Just as layered is the script, which features three languages (Irish and Scottish Gaelic, as well as English).

Both, according to this new play by Muireann Kelly and Frances Poet, are attitudes to life with real, negative consequences for their own mental health and sense of self; indeed, we're shown how Grace's difficult emotional relationship with her daughter Morag pretty well proves the philosopher George Santayana's famous belief that "those who cannot remember the past are condemned to repeat it". In the course of this 90 minute, one-act play, however, Michael does more than simply remember the past; while working on a school history project, he seemingly slips back the best part of one hundred years to live in it.

He finds himself among a group of Irish potato pickers, working in and around the west of Scotland: being economic migrants, and Catholic among Protestants, they're viewed with hostility.
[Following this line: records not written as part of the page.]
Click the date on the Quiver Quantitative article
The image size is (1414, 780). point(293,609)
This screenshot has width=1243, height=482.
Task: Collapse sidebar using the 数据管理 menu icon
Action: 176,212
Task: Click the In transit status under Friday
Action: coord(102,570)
This is where Kelly and Poet most risk rendering us insensible with their "subtlety", as they underscore, highlight, embolden and italicise the parallels between today's Brexit-dyed hostility to foreign workers (especially those looking and sounding different from us) to how Scotland reacted to the deaths, in 1937, of 10 Irish potato-pickers in a bothy fire. In contrast, the use of dreams to explain the time travel feels subtly done.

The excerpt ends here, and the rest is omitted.